Pillar #2: Direction of Mind
Your mind thinks the way your heart beats: constantly and without your command.
If you’ve ever tried meditation, you know this. If you have never meditated, let me explain what it’s like.
You sit still in a comfortable position. You (probably) close your eyes. You clear out distraction by finding a point of focus (often the rise and fall of your breath). And then you notice it. The internal monologue that is always. running.
My leg is going to fall asleep in this position. What’s that smell? Don’t forget to call Mom today. I hope she doesn’t want to talk about the thing with the house. Are you focusing on your breath? Focus! In. Out. In. Out. In. Out. I feel like such a failure. Why do I feel like a failure right now? I’m literally doing nothing.
When you actually stop to listen to your own thoughts, it’s sheer chaos. It makes no sense.
This is known as “monkey mind.” The mind jumps from branch to branch, thought to thought, from one pain to another. If you don’t focus intentionally—if you don’t make an active choice about how to direct your thoughts—your mind will choose for itself. And without training, it will always choose suffering.
I know there are a lot of guys in the home services industry who don’t feel like meditation is for them. But trust me: this is not a delicate use of time. Sitting quietly with your mind forces you to confront a lot of pain and fear you did not realize you had been harboring. Most importantly, it reveals one very surprising truth:
All your suffering comes from your mind. Not from your negligent father or manipulative ex. Not from the jerk who always steals your business or the accident that totaled your car or even a worldwide pandemic.
Suffering comes from the way you process these challenges. It comes from your own expectations and your stubborn belief that you cannot find happiness in a world where these problems exist.
Your mind is so powerful. It can be your greatest ally or your one source of suffering. Which role it plays depends entirely on your ability to choose and direct your thoughts.
You decide what deserves your focus. You choose the frame through which you view obstacles. It’s up to you to look around and see the abundance, the possibility, the opportunity.
Direct your mind. Don’t let your mind direct you.
Pillar #3: Wisdom and Insight
Speaking of being passive…
The third pillar of a successful life is wisdom and insight… not to be confused with knowledge and intelligence.
There is value in being smart—in learning and applying information.
But what really ensures success and fulfillment is your ability to use the lessons learned from your personal journey.
I see so many business owners get caught up in dogma, whether that means they're fully devoted to the advice of a trusted colleague or they're making all their business decisions based on articles in their most trusted publication. Don’t get me wrong, I do think it’s important to collect data and learn from those around us. Get Out of the Truck wouldn’t exist if I didn’t see the value in drawing insight from the lessons of those who’d gone before you.
The problem is when you’re so stuck on gathering intel that you stop observing your own experiences and listening to your own voice.
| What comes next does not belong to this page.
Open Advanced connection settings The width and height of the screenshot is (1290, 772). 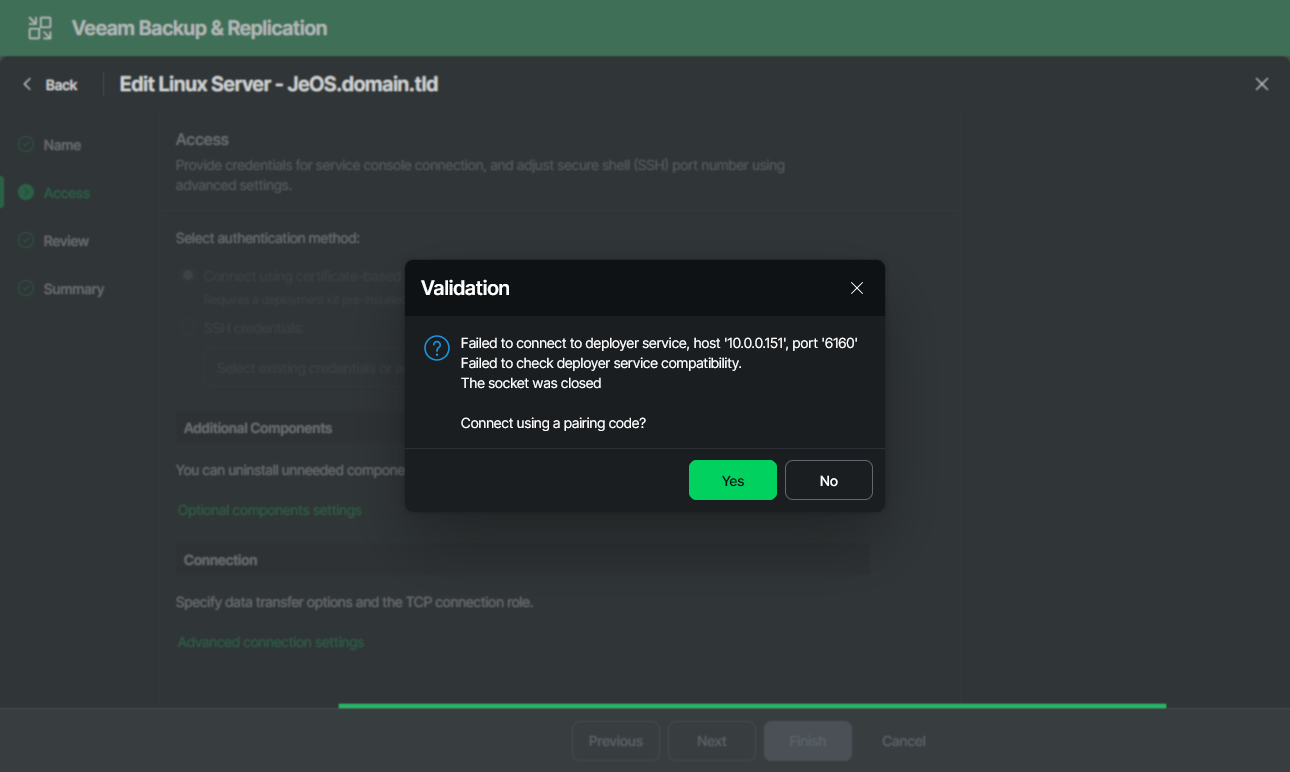[270, 641]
Wisdom is remarkable because it’s something you own. It’s something you earn. No gives it to you; you get it by moving forward, paying attention, and taking notes.
And this is so important, because sure, I can tell you all about the importance of discipline and confronting your emotional DNA. But I can't tell you the best way for a professional with your exact balance of strengths and weaknesses to inspire trust among clients who share the cultural values that are specific to your community.
That is something no one will ever know the way you know it. No one can learn it the way you are about to learn it.
So by all means, check in with those you admire to gain new insight and borrow from their wisdom. But check in with yourself, too.
What does it mean to live your specific life with morality?
What is the most effective way to take charge of your own thoughts?
And who were you meant to be in this world?
Get a firm grasp on these three pillars, and you can expect more than a successful life.
You can expect joy, creativity, and the sense that you are exactly who you were meant to be, doing exactly what you were meant to do.